小さな雑音と共にリンの声が聞こえてくる。
「終わりー!?」
「ああ、これで、最後だな」
マ・室長の声も聞こえてきて、チラッとミナムを見たテギョンは、ミニョの横に立つと下を見下ろした。
「今日は、泣き出さないんだな!」
マ・室長がリンに向かって聞いている。
にっこり笑顔を作ったリンは、うんと頷くとこれと言って長いフリンジの付いた帽子を触って見せた。

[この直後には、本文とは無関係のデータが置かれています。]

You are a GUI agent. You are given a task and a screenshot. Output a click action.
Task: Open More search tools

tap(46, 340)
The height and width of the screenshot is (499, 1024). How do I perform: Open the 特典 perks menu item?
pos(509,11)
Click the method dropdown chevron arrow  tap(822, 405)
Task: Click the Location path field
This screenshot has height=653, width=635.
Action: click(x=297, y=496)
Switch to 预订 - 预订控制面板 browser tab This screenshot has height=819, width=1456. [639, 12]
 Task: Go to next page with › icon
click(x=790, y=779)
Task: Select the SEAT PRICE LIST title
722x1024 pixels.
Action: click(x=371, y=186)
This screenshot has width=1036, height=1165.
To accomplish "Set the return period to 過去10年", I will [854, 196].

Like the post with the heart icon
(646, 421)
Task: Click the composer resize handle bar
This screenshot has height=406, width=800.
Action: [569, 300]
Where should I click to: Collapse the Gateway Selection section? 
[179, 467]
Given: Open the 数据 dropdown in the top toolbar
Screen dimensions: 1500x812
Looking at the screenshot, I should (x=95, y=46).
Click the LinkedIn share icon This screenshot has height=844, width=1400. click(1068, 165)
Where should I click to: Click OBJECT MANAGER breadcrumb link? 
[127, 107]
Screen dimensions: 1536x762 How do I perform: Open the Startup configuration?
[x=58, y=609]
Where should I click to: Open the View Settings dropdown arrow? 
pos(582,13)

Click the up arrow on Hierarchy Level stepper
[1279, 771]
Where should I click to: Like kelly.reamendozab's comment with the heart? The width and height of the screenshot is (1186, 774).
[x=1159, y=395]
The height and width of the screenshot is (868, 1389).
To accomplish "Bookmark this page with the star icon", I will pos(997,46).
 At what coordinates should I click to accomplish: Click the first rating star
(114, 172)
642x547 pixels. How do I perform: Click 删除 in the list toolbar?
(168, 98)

「ミナムにお願いしたの!女の子ならアッパに似てるって言われないから、見えない様にするにはどうしたら良いのって聞いたー」
「それで、その格好だったのか」
マ・室長が、マジマジとリンの姿を見ている。
「オンマに似てるでしょ!」
「ああ、シスターにそっくりだ!」
にっこり笑うリンは、それにねーと言った。
「アンしゃちょーにこの部屋なら良いよって言ったのー!」
「何で!?」
「オンマの写真が、一杯あるからー!!」
リンが、ぐるっと一回り、周りを見回した。
「アレ!? って事は・・・」
マ・室長が、顎に手を当てて腕を組んだ。
「シスターに話をしに行った時は、リンssiもう知っていたのか!?」
「うん!!」
リンが、笑顔で答えている。
「アンしゃちょーが、マー・室長に説明に行かせるって言ってたのー」
リンは、マ・室長が、ミニョに説明に来た経緯を話しているが、その話は当然ミニョもテギョンも初耳で、ミナムも驚いたように振り返った2人の顔を見ていた。
「どういうことだよ!?」
「俺だってそれは知らないぜ!」
ミナムが、半分の答えを導き出すだけの筈だったのに全く聞き覚えが無いと漏れてきた話に戸惑っている。
3人はマイクの声を拾いながら、また下を見下ろした。
「コンサートで、僕にやって欲しかったんだけどアッパにそれを言ったら怒られたんだってー、だから、新しい子を捜すんだって言ってたー!でも、アッパが審査をしたら、全部ダメって言いそうだからって言われたの」
「ああ、ファン・テギョンなら、子供なんてって言い出しそうだな」
はははとマ・室長が笑っている。
その時、審査をしていたらしいスタッフが、リンとマ・室長に近づいていった。
「選考的にこの3人だけど、どう!?」
リンになにやら紙を見せている。
「えっとねー、この子とこの子は大丈夫、この子は、ダメー」
リンが、紙に指を指しながら、スタッフにOKを出すと、解ったと言ったスタッフがパーテーションの向こうに出て行った。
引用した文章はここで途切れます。